- _Excerpt to read_
The Weakness of Vegetarians

In both Corinth and Rome, however, another question of the general applicability of Jewish Law had arisen, and one which must actually have been particularly sharply defined for gentile believers. They had come to believe that the gods whose cult had previously shaped their lives and culture were in fact not gods, but simply lumps of wood and metal, with neither life nor power. But they had also come to understand the worship of these inanimate creations as idolatrous and destructive. The earliest gentile believers were asked by the Jerusalem Council to adhere to a simplified version of the dietary laws, including a prohibition on the eating of meat previously sacrificed to idols (Acts 15:20). Since then, the presence of non-Jews in what was originally a Jewish sect had become normal, and it seems that their identity precisely as gentiles was no longer under significant threat. But they had renounced their previous Graeco-Roman religious beliefs and practices, and there was potentially a particular need for them to distance themselves from the world of which they had been a part.

What, then, to do about the meat which they might buy in the market? This was, after all, just meat. The fact that it may have been offered to the gods before being sold is neither here nor there, because those gods are not gods, and the gesture is meaningless (1 Corinthians 8:4-6), unless, of course, the act of idolatrous worship itself might taint the meat, meaning that by implication the gentile Christian eating it was endorsing – or even associating him or herself with – such sinful acts (1 Corinthians 8:7). Paul’s attitude is in keeping with his increasingly relaxed view of circumcision; eat or not, he suggests – it matters not a jot (1 Corinthians 8:8). What matters is the holiness which is represented; if a believer’s life of faith and commitment to God is lived out in the rejection of all association with idol worship, then that act of dietary purity should be respected by those who might adhere to more of an ideological purity. This second group, who are committed to the principle of the non-existence of other gods, should nevertheless be wary of undermining the act of faith and devotion of their vegetarian brothers and sisters (1 Corinthians 8:9-13). Living out their God-given freedom is, in a sense, a ritual act of purity, in that it is the lived expression of holy faith, but it should be compromised, if necessary, for the sake of another’s holiness.22 They are asked, in effect, to give up the right to be ‘right’, so that others may do what is right for them.23

The same approach is seen in his letter to the Roman churches (Romans 14:13-23). He elevates the principle of care and compassion for one another, and for one another’s consciences, above the principles at stake. Those who hold to a doctrine of freedom in Christ should live this out, through a heartfelt enjoyment of God’s good gifts. But they should not impose their practice of this on those who are concerned about the dangers of idol worship. Conversely, this second group should not condemn as evil the things enjoyed by the first group, because this would be to put at risk their deeply held belief in freedom. Each should be willing to subordinate their enactment of their faith to the greater principle of shared life in Christ, or shared holiness.

- _What you are asked to do_
Rewrite the stretch of the excerpt on the weakness of vegetarians from "The same approach" through "or shared holiness.", swapping "compassion" for "kindness".

(Screenshot and document pointing data)
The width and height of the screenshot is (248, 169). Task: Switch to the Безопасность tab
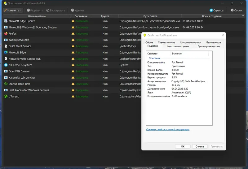(x=214, y=42)
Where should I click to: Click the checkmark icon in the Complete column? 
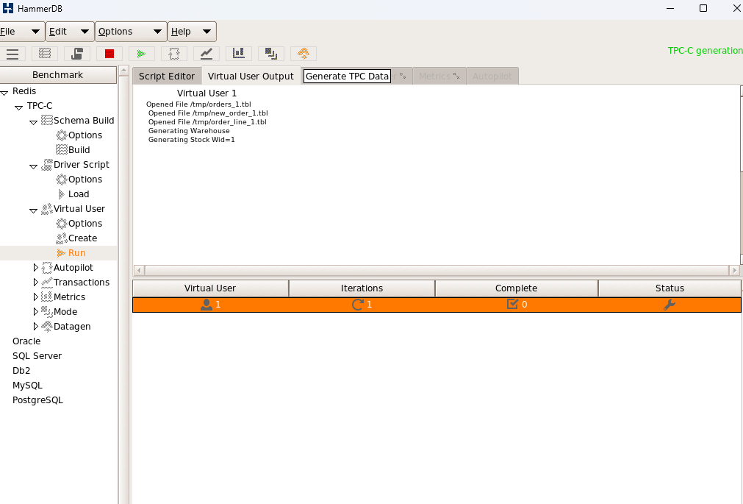(512, 304)
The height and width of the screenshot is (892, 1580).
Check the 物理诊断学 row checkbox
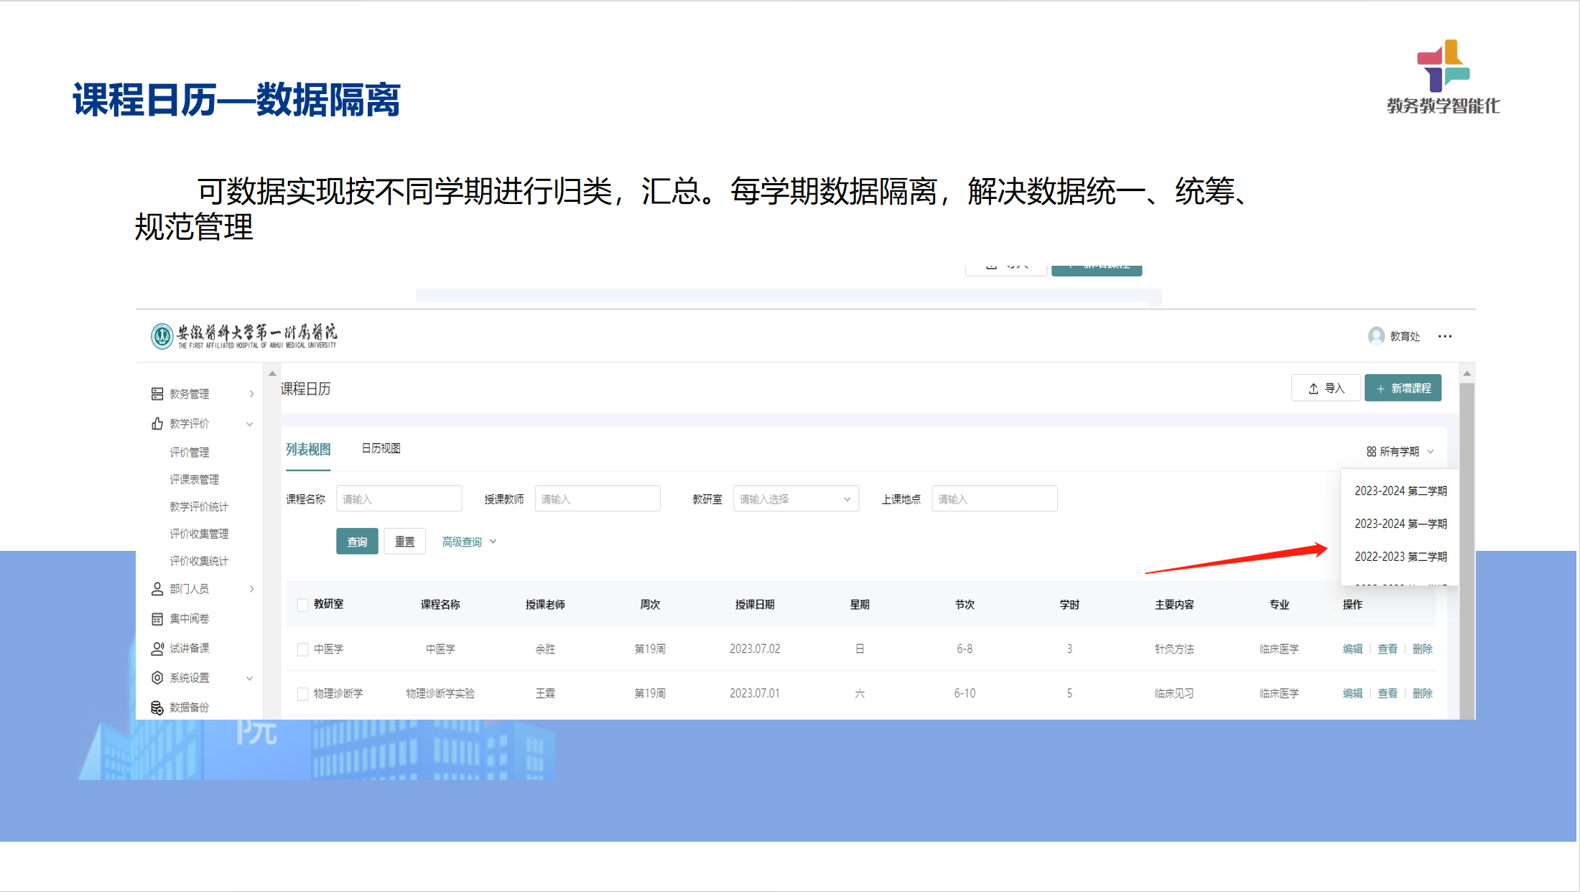coord(302,694)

- _Exercise output_
The same approach is seen in his letter to the Roman churches (Romans 14:13-23). He elevates the principle of care and kindness for one another, and for one another’s consciences, above the principles at stake. Those who hold to a doctrine of freedom in Christ should live this out, through a heartfelt enjoyment of God’s good gifts. But they should not impose their practice of this on those who are concerned about the dangers of idol worship. Conversely, this second group should not condemn as evil the things enjoyed by the first group, because this would be to put at risk their deeply held belief in freedom. Each should be willing to subordinate their enactment of their faith to the greater principle of shared life in Christ, or shared holiness.